• PASSAGE GIVEN
Clusterception Part 3: Getting started with Kafka

#kubernetes #apachekafka #strimzi

This post is part of a series on running Kafka on Kubernetes on Azure. You can find links to other posts in the series here. All code is available in my Github.

In this part, we'll install Kafka to our Kubernetes cluster using Strimzi and try it out.

As discussed in part 1 of this series, running Kafka on Kubernetes widens the choice of deployment platform. Managed Kubernetes is provided by almost every cloud provider, whereas managed Kafka is rarer.

Strimzi makes it quite simple to start up your Kafka cluster. Note that Strimzi is not the only option for running Kafka in Kubernetes; another prominent alternative is Confluent for Kubernetes.

Installing Strimzi

I'll install Strimzi on the Azure Kubernetes Cluster that we set up in the previous part of this series. We'll follow Strimzi's quickstart for installing Strimzi. Select the "Minikube" option; it should work precisely similarly against AKS.

I'll first create a new namespace for our Kafka resources:

kubectl create namespace kafka

With version 0.32.0, Strimzi has introduced a one-line command for installation:

kubectl create \
  -f 'https://strimzi.io/install/latest?namespace=kafka' \
  -n kafka

The script deploys the Strimzi Cluster Operator, which will run and administer the Kafka resources, and the required Kubernetes users and rights for it to function. In addition, the process installs several Custom Resource Definitions or CRDs. These enable declarative deployment of Kafka resources supported by Strimzi.

For convenience, I'll set kafka as the default namespace to avoid having to write it out each time:

kubectl config set-context --current --namespace=kafka

You can also check out the CRDs that were installed:

kubectl get crd

The console shows several resources with the word kafka in them. If interested, you can get further details with kubectl describe. For example:

kubectl describe crd kafkas.kafka.strimzi.io

Now that is a long one! Lucky that you don't need to implement all that yourself. 😄

Creating a Kafka cluster

With the CRDs created, I can deploy a Kafka cluster using a single resource definition in a YAML. I'll start with the sample YAML provided by Strimzi in their quickstart, linked previously. All scripts used in this post are also available in the series' Github repository.

• GIVEN TASK 1
Answer these questions about the Strimzi post, one line each:
(a) Which Strimzi version introduced the one-line installation command?
(b) What alternative to Strimzi for running Kafka in Kubernetes does the post name?
(c) Which option should be selected in Strimzi's quickstart?
• GIVEN TASK 2
List every kubectl command that appears in the Strimzi post.
• GIVEN TASK 3
Resume the post on installing Kafka with Strimzi, picking up right after its final sentence.

• STORED DATA

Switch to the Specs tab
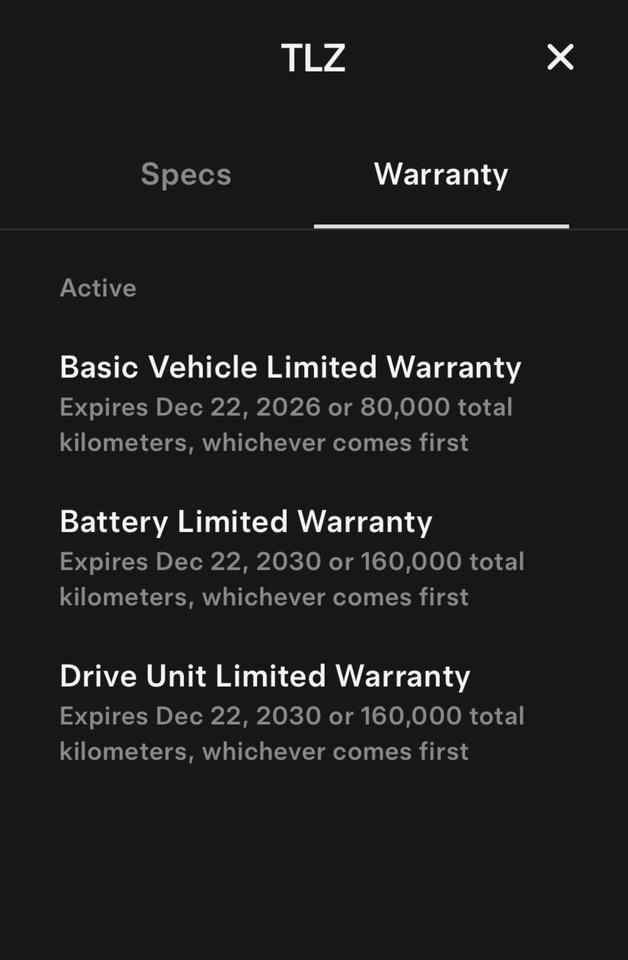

• WRITTEN ANSWER 1
(a) Version 0.32.0.
(b) Confluent for Kubernetes.
(c) The "Minikube" option.

• WRITTEN ANSWER 2
- kubectl create namespace kafka
- kubectl create -f 'https://strimzi.io/install/latest?namespace=kafka' -n kafka
- kubectl config set-context --current --namespace=kafka
- kubectl get crd
- kubectl describe crd kafkas.kafka.strimzi.io

• WRITTEN ANSWER 3
The YAML is as follows:

There are a lot of possible configurations when setting up the cluster. I'll not go into those in this post; that's a possible topic for the future. 🙂

I'll create the cluster with kubernetes apply:

kubectl apply -f kafka-cluster.yaml

You can have a look at the Kubernetes Services that this created:

kubectl get service

There are many services with the name of your cluster prefixed; if you used the sample YAML, the prefix is my-cluster. These services include:

ZooKeeper: ZooKeeper is Apache's general-purpose orchestrator for distributed services, used in Kafka and several other services like Hadoop. Note that you shouldn't need to interact with this directly; it just works in the background. Also, Strimzi is working on removing this dependency to simplify the setup even further.
Kafka Brokers: As discussed in part 1, brokers are the actual worker servers containing all the topics and messages in Kafka. You can think of them as comparable to "nodes" in most other distributed services. We only have one broker in our setup, but we could scale up our cluster by simply increasing the value in spec.kafka.replicas in the YAML.
Bootstrap: Strimzi simplifies connecting to Kafka by providing a bootstrap service. You only need to provide this service for any client process, and the Kafka protocol will connect to the broker containing your target topic.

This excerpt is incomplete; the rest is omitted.